(Closed) Exes (LONG)

posted 7 years ago in Relationships
Post # 3
Member
97 posts
Worker bee
  • Wedding: July 2011

First, congratulations to you for trying to be mature and clear headed about this. Me, not so much. I don’t think you’re unjustified in being uncomfortable. He admittedly longed to be with this woman for 7 years. In guy terms, that’s pretty darn close to forever with an extra ever.

Make sure your fiance is aware that your uncomfortable, but that you are trying to see if you can work through it.  That way, if you decide you are just not okay, you can bring it up and won’t have come out of nowhere. I think what helps in your situation is that you seem to have amazing communication.

Short Story – My FH’s best friend is a woman and they’ve been friends since before I was born, literally. They’ve been friends since they were 11 and I wasn’t born until 2 months after FH 17th birthday. I don’t care for her too much. I really don’t have a great reason. I just don’t like that she gets special time.  So my FH is sensitive to that and doesn’t really talk about her much around me.  But I can’t tell him who he can and can’t be friends with either, so we’ve worked it out the best way we know how.

Good Luck and *Hugs*!!

 

Post # 4
Member
2204 posts
Buzzing bee
  • Wedding: October 2011

So obviously I don’t know the whole story between him and you, but if she has a bf, I think it’s wierd for them to be hanging out alone. Why put yourself in a situation that is practically begging for something inappropriate…like rekindling feelings/crushes.

I can see how the death of a mutual friend would bring old friends close again and it’s great that he is being so open with you about what’s going on but I personally wouldn’t be a fan of it.

Post # 5
Member
485 posts
Helper bee

Does this girl have a BF?

I can see why you’re uncomfortable with the situation, but you need to remember that your SO loves you and wants to be with you. And if he says he only wants to be friends with this girl now, you should try to trust that he’s telling the truth 🙂 Maybe you would feel more comfortable with this friendship if you got to know her a bit better? If you don’t feel comfortable with them meeting up without you, then you have every right to tell your SO that.
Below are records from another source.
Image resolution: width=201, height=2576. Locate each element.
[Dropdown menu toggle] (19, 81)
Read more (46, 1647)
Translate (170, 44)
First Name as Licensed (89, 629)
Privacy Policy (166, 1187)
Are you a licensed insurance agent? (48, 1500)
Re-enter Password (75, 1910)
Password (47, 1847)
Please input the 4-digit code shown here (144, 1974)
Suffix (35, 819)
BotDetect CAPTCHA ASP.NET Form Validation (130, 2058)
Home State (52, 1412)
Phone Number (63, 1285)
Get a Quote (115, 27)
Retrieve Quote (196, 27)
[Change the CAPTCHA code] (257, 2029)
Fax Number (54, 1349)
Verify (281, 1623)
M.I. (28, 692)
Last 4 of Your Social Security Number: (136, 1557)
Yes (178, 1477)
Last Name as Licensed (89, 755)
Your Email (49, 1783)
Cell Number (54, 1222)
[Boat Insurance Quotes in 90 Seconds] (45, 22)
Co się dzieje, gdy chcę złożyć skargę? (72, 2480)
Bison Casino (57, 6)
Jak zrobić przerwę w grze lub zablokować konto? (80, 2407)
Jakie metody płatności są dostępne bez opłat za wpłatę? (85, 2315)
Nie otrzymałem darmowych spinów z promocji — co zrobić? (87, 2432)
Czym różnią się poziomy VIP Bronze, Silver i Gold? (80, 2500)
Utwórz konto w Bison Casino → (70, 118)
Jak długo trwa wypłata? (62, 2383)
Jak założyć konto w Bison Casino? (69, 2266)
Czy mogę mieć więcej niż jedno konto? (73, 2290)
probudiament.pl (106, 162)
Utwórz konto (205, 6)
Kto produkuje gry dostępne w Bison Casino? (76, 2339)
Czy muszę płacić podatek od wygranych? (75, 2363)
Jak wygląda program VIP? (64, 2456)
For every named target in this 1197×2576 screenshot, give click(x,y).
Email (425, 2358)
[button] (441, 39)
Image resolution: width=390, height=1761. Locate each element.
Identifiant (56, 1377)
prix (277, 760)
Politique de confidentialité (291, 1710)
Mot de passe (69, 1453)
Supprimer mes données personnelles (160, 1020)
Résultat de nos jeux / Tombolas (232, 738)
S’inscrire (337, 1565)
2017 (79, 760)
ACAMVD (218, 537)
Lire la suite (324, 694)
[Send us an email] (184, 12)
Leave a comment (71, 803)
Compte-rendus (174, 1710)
Four years ago I had a massive crush on one of my BF’s friends (this was of course before we started dating, and BF and I were just aquaintances back then), which lasted for almost a year. I never dated this guy as he wasn’t interested, and it was horrible having to see him every week in classes (this was in university). The crush wore off eventually, as crushes tend to do, and the feelings for him were long gone by the time I started dating BF. I still see this guy once in a while at social events, and don’t feel anything. If this guy told me now that he wanted to date me, I seriously wouldn’t even consider it.

Post # 7
Member
11327 posts
Sugar Beekeeper
  • Wedding: February 2011

If you don’t want him to be friends with her I don’t think that is unreasonable given their history, regardless of whether or not she has a boyfriend. But, if you tell him he can be friends with her I don’t think you should put restrictions on the friendship. The whole “they can be friends but only via text and not in small groups” seems really complicated. Either let them be friends like he is with any other friend, or ask him to stay away. Just my opinion.